WORK INSTRUCTIONS
Set out every one of the entries below as a numbered list, leaving out any blank lines.

Collected data entries:
______

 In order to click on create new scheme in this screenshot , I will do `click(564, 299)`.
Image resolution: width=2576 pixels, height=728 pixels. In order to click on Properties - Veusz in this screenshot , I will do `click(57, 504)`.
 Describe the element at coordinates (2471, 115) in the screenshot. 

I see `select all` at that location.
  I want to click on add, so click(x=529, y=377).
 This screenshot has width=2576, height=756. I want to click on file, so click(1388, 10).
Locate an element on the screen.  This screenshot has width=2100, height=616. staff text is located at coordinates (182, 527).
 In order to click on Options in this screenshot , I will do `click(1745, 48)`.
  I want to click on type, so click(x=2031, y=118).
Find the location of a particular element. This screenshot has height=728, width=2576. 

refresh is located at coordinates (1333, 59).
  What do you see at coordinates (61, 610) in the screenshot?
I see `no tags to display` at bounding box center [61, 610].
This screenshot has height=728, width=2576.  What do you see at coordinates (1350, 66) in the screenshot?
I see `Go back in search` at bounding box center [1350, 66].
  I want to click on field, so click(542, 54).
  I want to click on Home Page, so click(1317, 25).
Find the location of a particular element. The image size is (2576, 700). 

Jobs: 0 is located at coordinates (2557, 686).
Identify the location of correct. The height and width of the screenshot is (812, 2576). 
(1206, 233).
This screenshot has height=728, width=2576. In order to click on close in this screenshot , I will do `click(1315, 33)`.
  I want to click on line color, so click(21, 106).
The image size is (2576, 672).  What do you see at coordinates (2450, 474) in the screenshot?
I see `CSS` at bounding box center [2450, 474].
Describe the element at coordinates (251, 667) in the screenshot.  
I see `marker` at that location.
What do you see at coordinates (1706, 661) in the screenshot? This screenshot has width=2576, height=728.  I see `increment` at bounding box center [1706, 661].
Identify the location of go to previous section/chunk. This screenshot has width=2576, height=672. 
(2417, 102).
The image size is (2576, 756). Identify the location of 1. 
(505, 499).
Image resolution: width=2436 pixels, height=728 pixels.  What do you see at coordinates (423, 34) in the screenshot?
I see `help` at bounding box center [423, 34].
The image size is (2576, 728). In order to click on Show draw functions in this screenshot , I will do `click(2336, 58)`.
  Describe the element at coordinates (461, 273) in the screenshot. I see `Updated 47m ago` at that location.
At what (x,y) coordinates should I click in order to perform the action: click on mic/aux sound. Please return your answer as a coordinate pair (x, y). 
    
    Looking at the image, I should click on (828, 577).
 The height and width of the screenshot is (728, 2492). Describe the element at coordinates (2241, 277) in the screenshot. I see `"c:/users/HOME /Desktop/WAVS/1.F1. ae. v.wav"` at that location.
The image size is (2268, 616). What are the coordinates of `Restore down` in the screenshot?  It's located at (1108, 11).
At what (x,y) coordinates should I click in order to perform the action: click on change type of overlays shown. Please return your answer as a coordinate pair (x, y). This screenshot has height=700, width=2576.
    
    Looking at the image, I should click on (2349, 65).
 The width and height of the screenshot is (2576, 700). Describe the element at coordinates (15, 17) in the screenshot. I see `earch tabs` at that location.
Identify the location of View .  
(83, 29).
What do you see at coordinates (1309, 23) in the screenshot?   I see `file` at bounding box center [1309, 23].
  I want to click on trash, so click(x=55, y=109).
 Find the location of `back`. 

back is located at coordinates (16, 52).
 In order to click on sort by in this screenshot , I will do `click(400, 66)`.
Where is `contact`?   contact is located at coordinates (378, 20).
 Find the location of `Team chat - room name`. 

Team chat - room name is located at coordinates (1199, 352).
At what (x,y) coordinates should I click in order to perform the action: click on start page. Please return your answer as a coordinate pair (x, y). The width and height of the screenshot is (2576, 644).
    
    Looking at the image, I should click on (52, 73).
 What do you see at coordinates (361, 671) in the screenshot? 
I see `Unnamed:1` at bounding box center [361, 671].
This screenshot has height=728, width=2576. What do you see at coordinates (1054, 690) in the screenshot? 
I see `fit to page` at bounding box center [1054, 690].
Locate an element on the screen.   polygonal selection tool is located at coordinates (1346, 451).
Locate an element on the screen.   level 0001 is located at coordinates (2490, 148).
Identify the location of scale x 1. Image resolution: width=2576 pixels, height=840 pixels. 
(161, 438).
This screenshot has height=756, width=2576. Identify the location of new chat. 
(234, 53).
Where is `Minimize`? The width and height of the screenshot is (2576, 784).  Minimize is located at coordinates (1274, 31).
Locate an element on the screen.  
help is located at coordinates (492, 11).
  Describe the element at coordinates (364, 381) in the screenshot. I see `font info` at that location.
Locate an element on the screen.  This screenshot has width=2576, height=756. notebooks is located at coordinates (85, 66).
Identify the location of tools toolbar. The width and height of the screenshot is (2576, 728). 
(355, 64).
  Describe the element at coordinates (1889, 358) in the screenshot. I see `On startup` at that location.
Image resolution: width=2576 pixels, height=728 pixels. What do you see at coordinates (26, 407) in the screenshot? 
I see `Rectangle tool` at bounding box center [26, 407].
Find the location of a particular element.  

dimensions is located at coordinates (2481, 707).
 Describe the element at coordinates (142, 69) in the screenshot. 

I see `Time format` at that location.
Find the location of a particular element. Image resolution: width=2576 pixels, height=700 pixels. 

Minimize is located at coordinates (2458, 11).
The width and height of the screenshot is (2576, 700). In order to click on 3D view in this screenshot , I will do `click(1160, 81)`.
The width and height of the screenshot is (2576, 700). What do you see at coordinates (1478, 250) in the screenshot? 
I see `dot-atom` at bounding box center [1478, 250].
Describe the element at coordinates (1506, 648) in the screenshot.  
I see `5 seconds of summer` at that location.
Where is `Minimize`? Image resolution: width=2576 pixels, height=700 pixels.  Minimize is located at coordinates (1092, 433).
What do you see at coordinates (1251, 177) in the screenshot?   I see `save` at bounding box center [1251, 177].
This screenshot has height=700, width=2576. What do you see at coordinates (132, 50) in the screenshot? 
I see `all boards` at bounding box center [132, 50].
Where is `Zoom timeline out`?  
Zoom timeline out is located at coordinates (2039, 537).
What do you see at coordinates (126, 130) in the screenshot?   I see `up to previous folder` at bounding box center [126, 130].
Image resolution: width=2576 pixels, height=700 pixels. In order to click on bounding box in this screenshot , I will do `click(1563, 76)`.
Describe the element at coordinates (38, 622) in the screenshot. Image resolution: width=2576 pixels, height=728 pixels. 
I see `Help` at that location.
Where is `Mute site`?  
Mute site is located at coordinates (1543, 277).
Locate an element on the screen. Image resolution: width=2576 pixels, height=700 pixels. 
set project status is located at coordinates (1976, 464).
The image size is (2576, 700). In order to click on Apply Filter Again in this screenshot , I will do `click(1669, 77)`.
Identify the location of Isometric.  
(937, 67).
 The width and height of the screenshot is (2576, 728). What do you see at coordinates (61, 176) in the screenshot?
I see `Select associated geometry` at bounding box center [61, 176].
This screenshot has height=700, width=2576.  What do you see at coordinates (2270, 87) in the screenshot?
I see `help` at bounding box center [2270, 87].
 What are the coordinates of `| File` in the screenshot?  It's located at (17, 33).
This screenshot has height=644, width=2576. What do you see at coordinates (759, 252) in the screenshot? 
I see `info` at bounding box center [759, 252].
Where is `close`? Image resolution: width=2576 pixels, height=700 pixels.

______

RESPONSE TO THIS EXERCISE
1.  In order to click on create new scheme in this screenshot , I will do `click(564, 299)`.
2. Image resolution: width=2576 pixels, height=728 pixels. In order to click on Properties - Veusz in this screenshot , I will do `click(57, 504)`.
3.  Describe the element at coordinates (2471, 115) in the screenshot. 
4. I see `select all` at that location.
5.   I want to click on add, so click(x=529, y=377).
6.  This screenshot has width=2576, height=756. I want to click on file, so click(1388, 10).
7. Locate an element on the screen.  This screenshot has width=2100, height=616. staff text is located at coordinates (182, 527).
8.  In order to click on Options in this screenshot , I will do `click(1745, 48)`.
9.   I want to click on type, so click(x=2031, y=118).
10. Find the location of a particular element. This screenshot has height=728, width=2576. 
11. refresh is located at coordinates (1333, 59).
12.   What do you see at coordinates (61, 610) in the screenshot?
13. I see `no tags to display` at bounding box center [61, 610].
14. This screenshot has height=728, width=2576.  What do you see at coordinates (1350, 66) in the screenshot?
15. I see `Go back in search` at bounding box center [1350, 66].
16.   I want to click on field, so click(542, 54).
17.   I want to click on Home Page, so click(1317, 25).
18. Find the location of a particular element. The image size is (2576, 700). 
19. Jobs: 0 is located at coordinates (2557, 686).
20. Identify the location of correct. The height and width of the screenshot is (812, 2576). 
21. (1206, 233).
22. This screenshot has height=728, width=2576. In order to click on close in this screenshot , I will do `click(1315, 33)`.
23.   I want to click on line color, so click(21, 106).
24. The image size is (2576, 672).  What do you see at coordinates (2450, 474) in the screenshot?
25. I see `CSS` at bounding box center [2450, 474].
26. Describe the element at coordinates (251, 667) in the screenshot.  
27. I see `marker` at that location.
28. What do you see at coordinates (1706, 661) in the screenshot? This screenshot has width=2576, height=728.  I see `increment` at bounding box center [1706, 661].
29. Identify the location of go to previous section/chunk. This screenshot has width=2576, height=672. 
30. (2417, 102).
31. The image size is (2576, 756). Identify the location of 1. 
32. (505, 499).
33. Image resolution: width=2436 pixels, height=728 pixels.  What do you see at coordinates (423, 34) in the screenshot?
34. I see `help` at bounding box center [423, 34].
35. The image size is (2576, 728). In order to click on Show draw functions in this screenshot , I will do `click(2336, 58)`.
36.   Describe the element at coordinates (461, 273) in the screenshot. I see `Updated 47m ago` at that location.
37. At what (x,y) coordinates should I click in order to perform the action: click on mic/aux sound. Please return your answer as a coordinate pair (x, y). 
38.     Looking at the image, I should click on (828, 577).
39.  The height and width of the screenshot is (728, 2492). Describe the element at coordinates (2241, 277) in the screenshot. I see `"c:/users/HOME /Desktop/WAVS/1.F1. ae. v.wav"` at that location.
40. The image size is (2268, 616). What are the coordinates of `Restore down` in the screenshot?  It's located at (1108, 11).
41. At what (x,y) coordinates should I click in order to perform the action: click on change type of overlays shown. Please return your answer as a coordinate pair (x, y). This screenshot has height=700, width=2576.
42.     Looking at the image, I should click on (2349, 65).
43.  The width and height of the screenshot is (2576, 700). Describe the element at coordinates (15, 17) in the screenshot. I see `earch tabs` at that location.
44. Identify the location of View .  
45. (83, 29).
46. What do you see at coordinates (1309, 23) in the screenshot?   I see `file` at bounding box center [1309, 23].
47.   I want to click on trash, so click(x=55, y=109).
48.  Find the location of `back`. 
49. back is located at coordinates (16, 52).
50.  In order to click on sort by in this screenshot , I will do `click(400, 66)`.
51. Where is `contact`?   contact is located at coordinates (378, 20).
52.  Find the location of `Team chat - room name`. 
53. Team chat - room name is located at coordinates (1199, 352).
54. At what (x,y) coordinates should I click in order to perform the action: click on start page. Please return your answer as a coordinate pair (x, y). The width and height of the screenshot is (2576, 644).
55.     Looking at the image, I should click on (52, 73).
56.  What do you see at coordinates (361, 671) in the screenshot? 
57. I see `Unnamed:1` at bounding box center [361, 671].
58. This screenshot has height=728, width=2576. What do you see at coordinates (1054, 690) in the screenshot? 
59. I see `fit to page` at bounding box center [1054, 690].
60. Locate an element on the screen.   polygonal selection tool is located at coordinates (1346, 451).
61. Locate an element on the screen.   level 0001 is located at coordinates (2490, 148).
62. Identify the location of scale x 1. Image resolution: width=2576 pixels, height=840 pixels. 
63. (161, 438).
64. This screenshot has height=756, width=2576. Identify the location of new chat. 
65. (234, 53).
66. Where is `Minimize`? The width and height of the screenshot is (2576, 784).  Minimize is located at coordinates (1274, 31).
67. Locate an element on the screen.  
68. help is located at coordinates (492, 11).
69.   Describe the element at coordinates (364, 381) in the screenshot. I see `font info` at that location.
70. Locate an element on the screen.  This screenshot has width=2576, height=756. notebooks is located at coordinates (85, 66).
71. Identify the location of tools toolbar. The width and height of the screenshot is (2576, 728). 
72. (355, 64).
73.   Describe the element at coordinates (1889, 358) in the screenshot. I see `On startup` at that location.
74. Image resolution: width=2576 pixels, height=728 pixels. What do you see at coordinates (26, 407) in the screenshot? 
75. I see `Rectangle tool` at bounding box center [26, 407].
76. Find the location of a particular element.  
77. dimensions is located at coordinates (2481, 707).
78.  Describe the element at coordinates (142, 69) in the screenshot. 
79. I see `Time format` at that location.
80. Find the location of a particular element. Image resolution: width=2576 pixels, height=700 pixels. 
81. Minimize is located at coordinates (2458, 11).
82. The width and height of the screenshot is (2576, 700). In order to click on 3D view in this screenshot , I will do `click(1160, 81)`.
83. The width and height of the screenshot is (2576, 700). What do you see at coordinates (1478, 250) in the screenshot? 
84. I see `dot-atom` at bounding box center [1478, 250].
85. Describe the element at coordinates (1506, 648) in the screenshot.  
86. I see `5 seconds of summer` at that location.
87. Where is `Minimize`? Image resolution: width=2576 pixels, height=700 pixels.  Minimize is located at coordinates (1092, 433).
88. What do you see at coordinates (1251, 177) in the screenshot?   I see `save` at bounding box center [1251, 177].
89. This screenshot has height=700, width=2576. What do you see at coordinates (132, 50) in the screenshot? 
90. I see `all boards` at bounding box center [132, 50].
91. Where is `Zoom timeline out`?  
92. Zoom timeline out is located at coordinates (2039, 537).
93. What do you see at coordinates (126, 130) in the screenshot?   I see `up to previous folder` at bounding box center [126, 130].
94. Image resolution: width=2576 pixels, height=700 pixels. In order to click on bounding box in this screenshot , I will do `click(1563, 76)`.
95. Describe the element at coordinates (38, 622) in the screenshot. Image resolution: width=2576 pixels, height=728 pixels. 
96. I see `Help` at that location.
97. Where is `Mute site`?  
98. Mute site is located at coordinates (1543, 277).
99. Locate an element on the screen. Image resolution: width=2576 pixels, height=700 pixels. 
100. set project status is located at coordinates (1976, 464).
101. The image size is (2576, 700). In order to click on Apply Filter Again in this screenshot , I will do `click(1669, 77)`.
102. Identify the location of Isometric.  
103. (937, 67).
104.  The width and height of the screenshot is (2576, 728). What do you see at coordinates (61, 176) in the screenshot?
105. I see `Select associated geometry` at bounding box center [61, 176].
106. This screenshot has height=700, width=2576.  What do you see at coordinates (2270, 87) in the screenshot?
107. I see `help` at bounding box center [2270, 87].
108.  What are the coordinates of `| File` in the screenshot?  It's located at (17, 33).
109. This screenshot has height=644, width=2576. What do you see at coordinates (759, 252) in the screenshot? 
110. I see `info` at bounding box center [759, 252].
111. Where is `close`? Image resolution: width=2576 pixels, height=700 pixels.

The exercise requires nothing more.